You can also simulate the tests Travis CI runs by running inside the local development environment the same commands that .travis.yml runs:

vagrant$ cd /data/wordpress/htdocs/wp-content/plugins/woo-pakettikauppa/
vagrant$ SNIFF=1 ./tests/install-tests.sh
vagrant$ SNIFF=1 ./tests/run-tests.sh

To control what tests are run by setting variables like 'SNIFF' and others. See .travis.yml for all options used in current matrix.

Travis CI has published travis-build for converting the .travis.yml file into a .sh script you can run if you feel adventurous. They also offer a debug build mode that can be used to debug failed builds via SSH directly on Travis' servers.

Translating

If you add new translatable strings or edit existing once, you have to regenerate woo-pakettikauppa.pot under core/languages. Easiest way to do it is use wp-cli:

wp i18n make-pot . core/languages/woo-pakettikauppa.pot

Branching and releases

Development always targets master branch

All bugfixes and new features are developed on separate git branches. Work-in-progress can be marked by appending "WIP:" to the commit message or the pull request title. Once a feature is ready, a pull request is opened for comments and review. Pull requests should not include any updates to the changelog or version number, as those are done separately at release time to match the actual release. Making a pull request implies that comments and review are requested, so wait at least 24h after making a new PR so others have time to respond.

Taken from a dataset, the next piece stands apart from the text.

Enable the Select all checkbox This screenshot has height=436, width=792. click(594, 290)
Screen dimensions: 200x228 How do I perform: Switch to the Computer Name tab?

Very small bugfixes that don't need any reviews (e.g. fixing spelling errors) can be applied directly on master. Note that all commits must pass CI, so Travis-CI needs to see a commit on some branch first and Github needs to register that commit as passing CI. Then those commits can be merged directly on master by a developer who has write access to master, without making a separate pull request on Github.

As this is a WordPress plugin, there can only be one version released. Thus there are no separate maintenance release branches (once 2.1.x has been released, the next release must be 2.1.y or higher, there cannot be any maintenance releases for 2.0.x).

Making a new release

All improvements on land on master, and when the current master is tested and deemed fit for a release, the release itself include:

  • Make a temporary branch where you bump the version number and update the changelog, ensure CI passes
  • Send an email to asiakaspalvelu@pakettikauppa.fi as a heads-up about the upcoming release
  • Wait for 1-2 work days
  • Merge the temporary branch on master and tag it using git (don't use Github's release features, it can mess up the git tag references)
  • This repository hooks into https://deployer.seravo.com/, Packagist and all release actions happen automatically based on the git tag

Architecture

The plugin is written so that it can be easily forked to a whitelabel version, containing only a subset of shipping providers and a custom branding. This is achieved by using an abstract class as a factory for the plugin component. Each component can be replaced by simply overloading a method.

The Woo_Pakettikauppa_Core\Core class is responsible for loading all components, and it serves as a bridge between the components. The instance is passed to most subclasses of the plugin, such as Woo_Pakettikauppa_Core\Admin, which keep a reference to it under $this->core.

The subclasses are responsible for doing the actual heavy lifting. Admin handles operations in wp-admin, Frontend handles frontend, Shipment is used for creating shipment labels, etc.

Text is bit of a special case, it's only real purpose is to serve as a key-value store for strings that require translation. Currently the plugin has __ and _e calls scattered all over it – in the future, all of them should live in Text. The advantage of doing so is being able to replace any text in the whitelabel forks.

Templates

The plugin have some template files, which is displaying via wc_get_template function, so they can be overrided in the theme. To do that, need copy files from Pakettikauppa plugin directory (/wp-content/plugins/woo-pakettikauppa/templates/pakettikauppa) to Wordpress theme directory (/wp-content/themes/<theme_name>/woocommerce/pakettikauppa).